— START OF Source text —

Balaam therefore was a prophet; for with the evidence of facts and the authority of an inspired apostle on our side, we will be confident in the assertion, though Origen and Calvin be against us. Balaam was a prophet. He lived in an age of gross idolatry, and prophesied to idolaters. In him, as I conceive, the prophetic order without the pale of the Mosaic church, which was now formed, was extinguished; for I find no traces in history, sacred or profane, of a true prophet out of Israel after the death of Balaam. He fell you know in the general carnage of the Midianites, and was himself among the first instances of God's vengeance on apostates. It is probable therefore that the prophecies which he delivered at Shittim were the last that were addressed to the old patriarchal church, now corrupt in the extreme, and on the verge of dissolution. It is remarkable that this church should be admonished by the last words of her last prophet of the impending vengeance, as the Jewish church by a greater prophet within a few years of her dissolution was

admonished of her fate. It is remarkable that this last call of God to that apostatizing church should be the first occasion, upon record at least, upon which the Messiah is described in images of terror, as a warlike prince reducing the world by conquest, and putting his vanquished enemies to the sword. With these predictions of the Messiah, (predictions which by all expositors, Jews as well as Christian, by Rabbis of later times as well as by the more candid and more knowing Jews of earlier ages, are understood of the Messiah), with these predictions Balaam intermixes many brief but eloquent assertions of the first principles of natural religion

The omnipotence of the Deity, his universal providence, and the immutability of his counsels. And, to be a standing monument of these great truths, he leaves a very general but very exact prediction, of the fortunes of the empires and kingdoms that were at that time the most considerable, and of those that in succeeding ages were successively to arise and perish in their turns. And his images bear all the analogy to those of later prophets, of Daniel in particular, and the sublime author of the Apocalypse, which the language of a general sketch can bear to that of a minute detail; and the names and epithets which he applies to the Supreme Being are the very same which are used by Moses, Job, and the

inspired writers of the Jews; namely, God, the Almighty, the Most High, and Jehovah; which is a proof, that gross as the corruptions of idolatry were now become, the patriarchal religion was not sufficiently forgotten, for its language to be grown obsolete.

— END OF Source text —
— START OF Dataset extract —

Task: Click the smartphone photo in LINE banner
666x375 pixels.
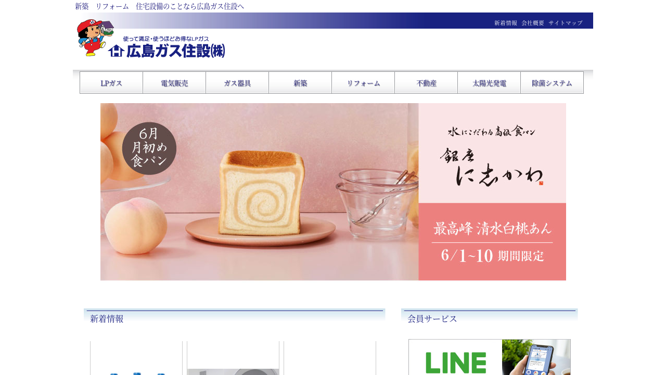Action: pos(536,357)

— END OF Dataset extract —

Prompt
Reproduce the passage on Balaam given above the lines, word for word and in full.

Task response
Balaam therefore was a prophet; for with the evidence of facts and the authority of an inspired apostle on our side, we will be confident in the assertion, though Origen and Calvin be against us. Balaam was a prophet. He lived in an age of gross idolatry, and prophesied to idolaters. In him, as I conceive, the prophetic order without the pale of the Mosaic church, which was now formed, was extinguished; for I find no traces in history, sacred or profane, of a true prophet out of Israel after the death of Balaam. He fell you know in the general carnage of the Midianites, and was himself among the first instances of God's vengeance on apostates. It is probable therefore that the prophecies which he delivered at Shittim were the last that were addressed to the old patriarchal church, now corrupt in the extreme, and on the verge of dissolution. It is remarkable that this church should be admonished by the last words of her last prophet of the impending vengeance, as the Jewish church by a greater prophet within a few years of her dissolution was

admonished of her fate. It is remarkable that this last call of God to that apostatizing church should be the first occasion, upon record at least, upon which the Messiah is described in images of terror, as a warlike prince reducing the world by conquest, and putting his vanquished enemies to the sword. With these predictions of the Messiah, (predictions which by all expositors, Jews as well as Christian, by Rabbis of later times as well as by the more candid and more knowing Jews of earlier ages, are understood of the Messiah), with these predictions Balaam intermixes many brief but eloquent assertions of the first principles of natural religion

The omnipotence of the Deity, his universal providence, and the immutability of his counsels. And, to be a standing monument of these great truths, he leaves a very general but very exact prediction, of the fortunes of the empires and kingdoms that were at that time the most considerable, and of those that in succeeding ages were successively to arise and perish in their turns. And his images bear all the analogy to those of later prophets, of Daniel in particular, and the sublime author of the Apocalypse, which the language of a general sketch can bear to that of a minute detail; and the names and epithets which he applies to the Supreme Being are the very same which are used by Moses, Job, and the

inspired writers of the Jews; namely, God, the Almighty, the Most High, and Jehovah; which is a proof, that gross as the corruptions of idolatry were now become, the patriarchal religion was not sufficiently forgotten, for its language to be grown obsolete.